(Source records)
________________
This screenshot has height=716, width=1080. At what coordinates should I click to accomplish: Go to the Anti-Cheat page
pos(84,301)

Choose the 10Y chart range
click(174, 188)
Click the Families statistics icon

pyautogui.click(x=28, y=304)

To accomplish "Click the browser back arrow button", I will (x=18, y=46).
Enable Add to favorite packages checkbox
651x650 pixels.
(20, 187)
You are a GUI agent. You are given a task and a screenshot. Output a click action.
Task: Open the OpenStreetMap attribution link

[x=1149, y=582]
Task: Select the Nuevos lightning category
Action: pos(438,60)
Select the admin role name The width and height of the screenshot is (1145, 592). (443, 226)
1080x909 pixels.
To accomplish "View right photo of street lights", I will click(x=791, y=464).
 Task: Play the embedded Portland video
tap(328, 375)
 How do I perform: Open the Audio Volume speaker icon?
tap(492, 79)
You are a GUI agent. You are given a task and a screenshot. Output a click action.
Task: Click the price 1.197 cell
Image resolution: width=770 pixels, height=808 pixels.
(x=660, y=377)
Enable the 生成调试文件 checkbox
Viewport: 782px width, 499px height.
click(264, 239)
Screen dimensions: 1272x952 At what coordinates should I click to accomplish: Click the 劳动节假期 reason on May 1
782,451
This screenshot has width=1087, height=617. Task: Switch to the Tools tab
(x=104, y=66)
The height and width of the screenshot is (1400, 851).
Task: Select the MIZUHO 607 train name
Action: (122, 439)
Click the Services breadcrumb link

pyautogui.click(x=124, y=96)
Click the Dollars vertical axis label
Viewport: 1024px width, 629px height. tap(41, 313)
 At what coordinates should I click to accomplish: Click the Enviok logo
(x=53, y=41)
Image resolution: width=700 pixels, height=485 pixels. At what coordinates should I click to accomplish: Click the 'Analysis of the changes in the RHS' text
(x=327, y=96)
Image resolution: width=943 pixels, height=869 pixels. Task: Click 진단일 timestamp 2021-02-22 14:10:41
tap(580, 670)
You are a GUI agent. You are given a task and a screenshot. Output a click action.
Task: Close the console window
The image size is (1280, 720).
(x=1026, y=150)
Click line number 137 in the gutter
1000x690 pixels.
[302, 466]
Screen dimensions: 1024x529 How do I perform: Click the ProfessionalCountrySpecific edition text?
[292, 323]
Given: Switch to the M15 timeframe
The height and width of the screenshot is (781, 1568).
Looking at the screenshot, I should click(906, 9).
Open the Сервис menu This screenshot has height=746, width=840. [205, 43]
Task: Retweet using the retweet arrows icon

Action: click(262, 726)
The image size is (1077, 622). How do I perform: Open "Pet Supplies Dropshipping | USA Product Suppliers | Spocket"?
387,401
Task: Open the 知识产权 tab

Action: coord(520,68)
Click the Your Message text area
________________
■ **What is expected**
From the records above, reproduce exactly the lines from the one with "Image resolution: width=943" to the one with "Click line number 137 in the gutter", both included, and no others.

■ **Solution**
Image resolution: width=943 pixels, height=869 pixels. Task: Click 진단일 timestamp 2021-02-22 14:10:41
tap(580, 670)
You are a GUI agent. You are given a task and a screenshot. Output a click action.
Task: Close the console window
The image size is (1280, 720).
(x=1026, y=150)
Click line number 137 in the gutter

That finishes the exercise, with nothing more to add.